8. Partial Passage Risk
The four laws are designed as companion statutes and cross-reference each other (Law 4 references access to records from Laws 1 and 2; Law 3 whistleblowers can submit to Law 4 Trusted Investigators). If only some laws are enacted, gaps will exist. Recommendation: Each law should include a standalone fallback provision ensuring it can operate independently even if the companion statutes are not enacted.
9. Missing Enforcement for Forensic Audits
Laws 1 and 2 require forensic audits of agency systems but include no enforcement mechanism for the audit itself. Recommendation: Specify that refusal to permit or complete a forensic audit constitutes obstruction under the criminal penalty provisions.

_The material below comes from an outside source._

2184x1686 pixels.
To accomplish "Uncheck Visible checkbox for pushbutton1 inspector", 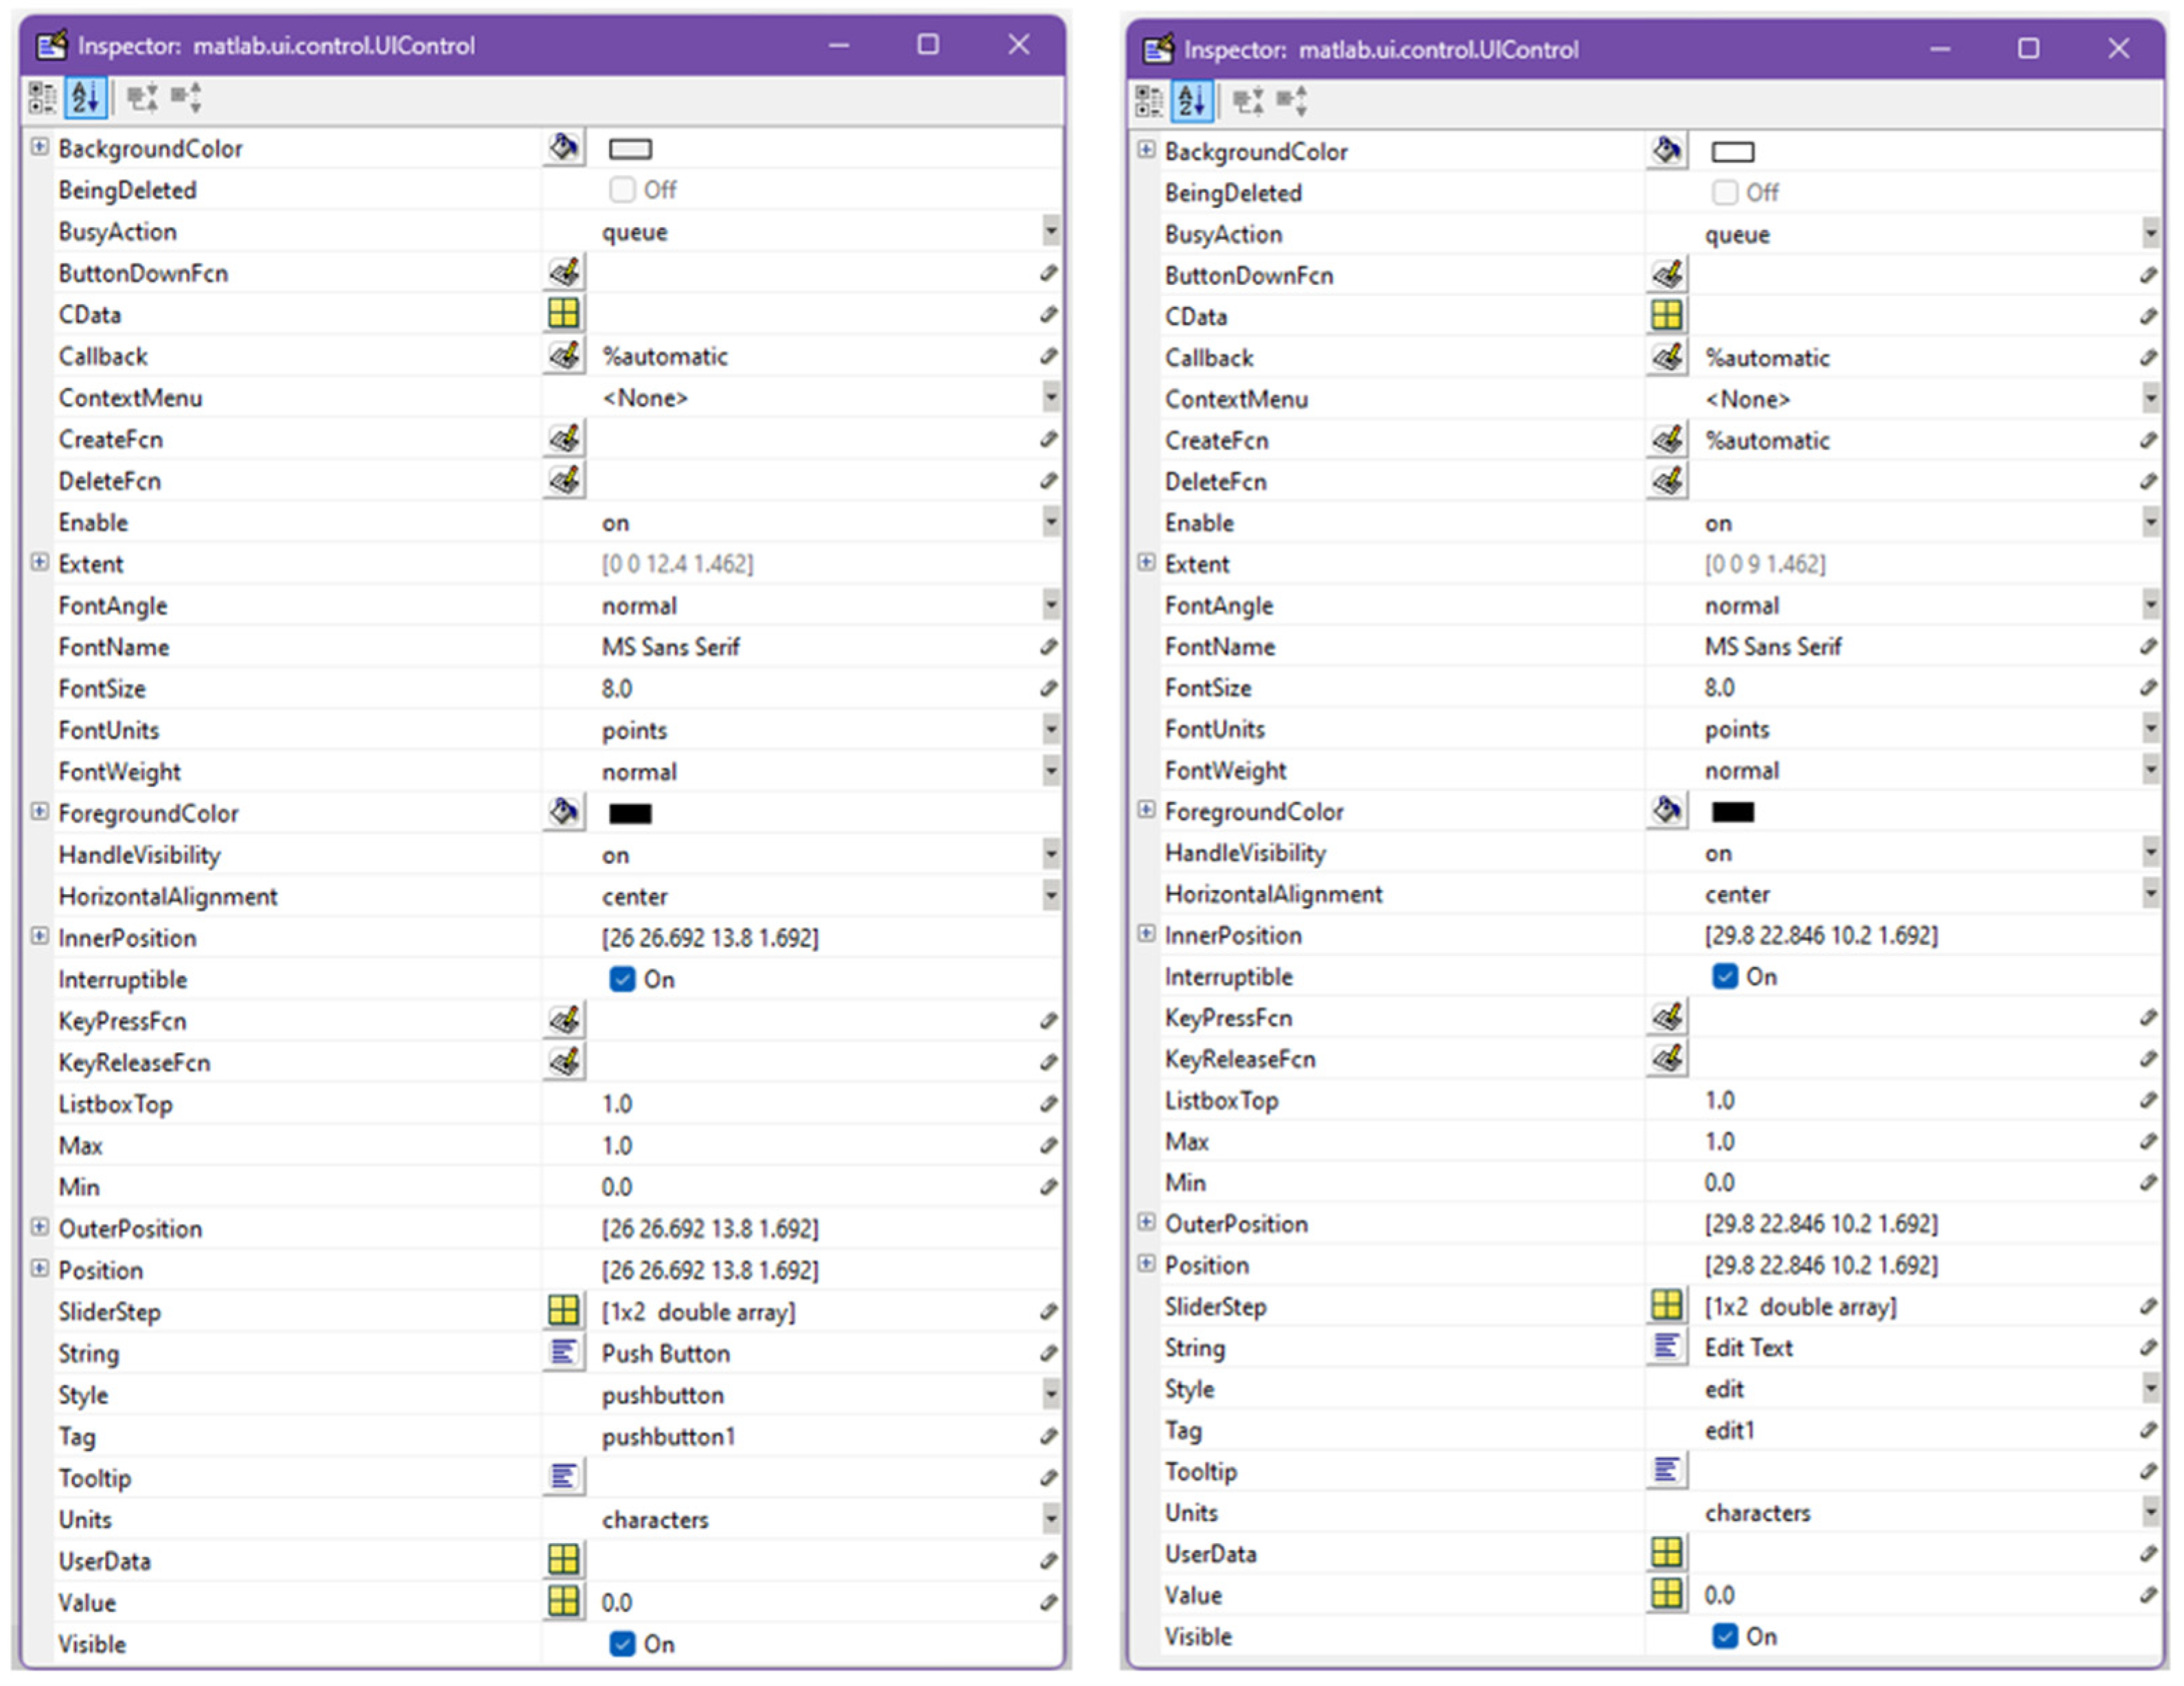I will pyautogui.click(x=622, y=1644).
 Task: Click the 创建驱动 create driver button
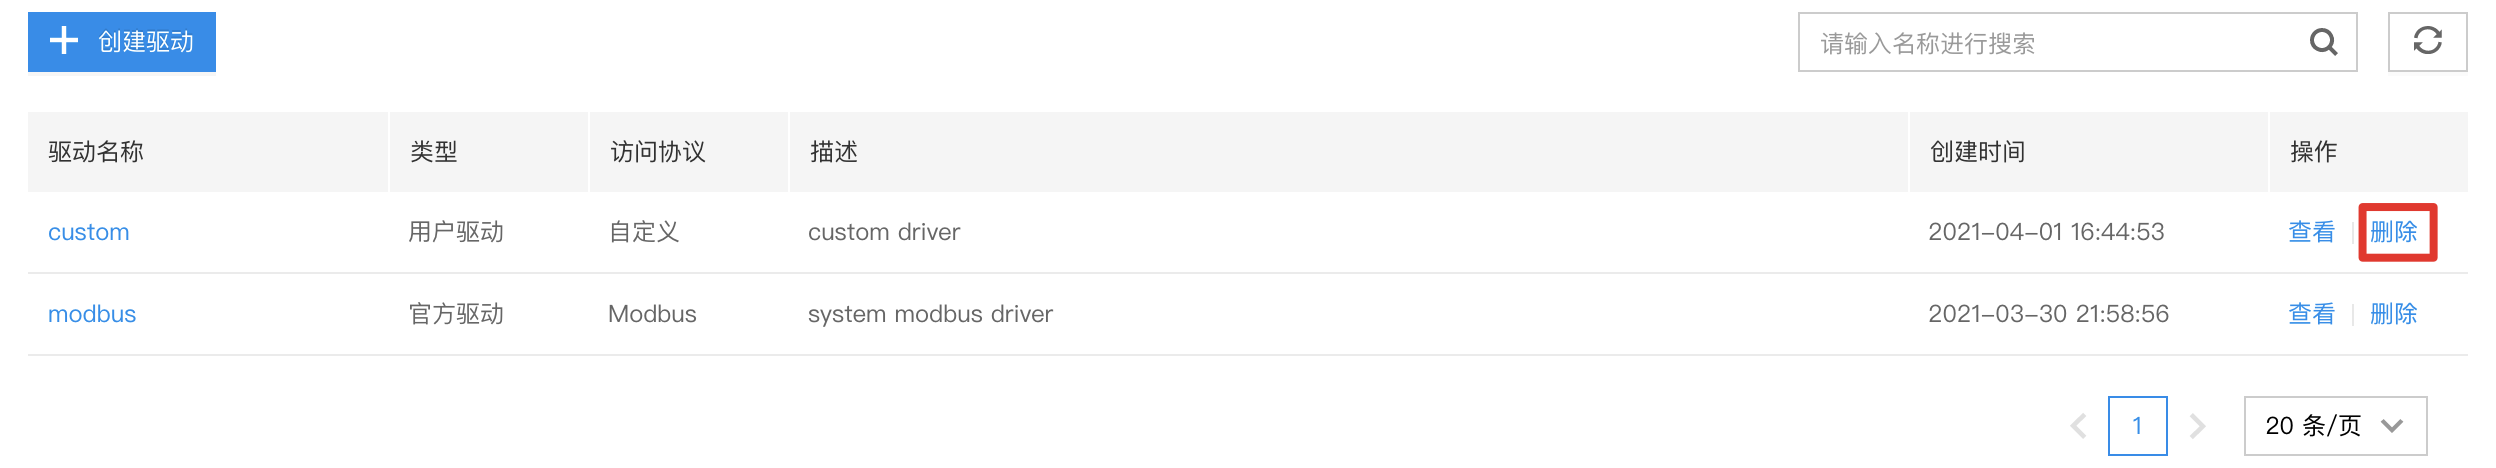click(122, 42)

10. Monitor Appointment Process (Law 3)
The External Independent Monitor is appointed by "Congress" but the appointment process is not specified -- which chamber, what vote threshold, what timeline. Recommendation: Specify appointment by a joint resolution of both chambers within 30 days of enactment, or by the chairs of the judiciary committees if no joint resolution is adopted.
11. Conflict of Interest Trigger Threshold (Law 3)
Section 4(c) triggers automatic transfer to a congressional commission if "evidence emerges" of agency involvement, but the threshold is undefined. Recommendation: Specify that the External Monitor or any Trusted Investigator (Law 4) may certify that sufficient evidence exists to trigger the transfer, with the standard being "reasonable basis to believe" rather than proof beyond a reasonable doubt.
12. No Conflict of Interest Provisions for Trusted Investigators (Law 4)
The named investigators face no financial disclosure requirements, recusal standards, or conflict-of-interest rules. Recommendation: Require annual financial disclosures and recusal from matters where a personal financial interest exists, modeled on 5 U.S.C. App. (Ethics in Government Act).